Over the last two decades, advances in science have helped us better understand the devastating impact of trauma on young children.  Using neuro-imaging technology, PET scans and MRIs, scientists have been able to pinpoint the damaging effects that severe abuse, neglect, witnessing violence, and unremitting exposure to stress have on early childhood brain development.  Coupled with this research is the landmark Adverse Childhood Experiences Study (ACE) (Felitti, et al., 1998) which reviewed the health of more than 17,000 mid-life adults and confirmed that early exposure to negative childhood experiences of abuse, neglect and witnessing violence leads to lifelong, debilitating mental and physical health problems, and ultimately, early mortality.  

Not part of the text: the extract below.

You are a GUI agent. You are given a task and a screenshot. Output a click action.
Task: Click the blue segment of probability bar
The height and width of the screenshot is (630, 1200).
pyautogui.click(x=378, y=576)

Although significant progress has been made in what we know about the impact of trauma on early childhood development, there remains, as pediatrician Jack Shonkoff (National Research Council and Institute of medicine, 2000) has said, a substantial gap between what we know and what we do. Closing this gap requires a workforce that is knowledgeable about trauma and its impact on development and can employ skills and strategies that prevent, reduce and ameliorate its effect on young children.

Toward this goal, Multiplying Connections (MC), a Philadelphia-based collaborative designed to build capacity for trauma informed children’s services, has developed a set of core competencies for trauma informed and developmentally appropriate care for all organizations and individuals who provide services to young children and their families.

The competencies created by Multiplying Connections provide a framework for the critical knowledge, values, attitudes, and skills needed to provide trauma informed care to young children and their families.  These competencies are intended to guide workforce development activities including training, curriculum development, and professional standards. The intent of these competencies is that the children’s services system workforce shares a common base of knowledge, attitudes and values about trauma and trauma informed care, and is competent in a variety of skills that result in trauma informed and developmentally appropriate practice for all children and families.  It is not intended, or even desired, that an individual be competent in all the Multiplying Connections competencies. It is, expected that organizations and systems will be strive to be comprised of individuals that together represent all of the competencies.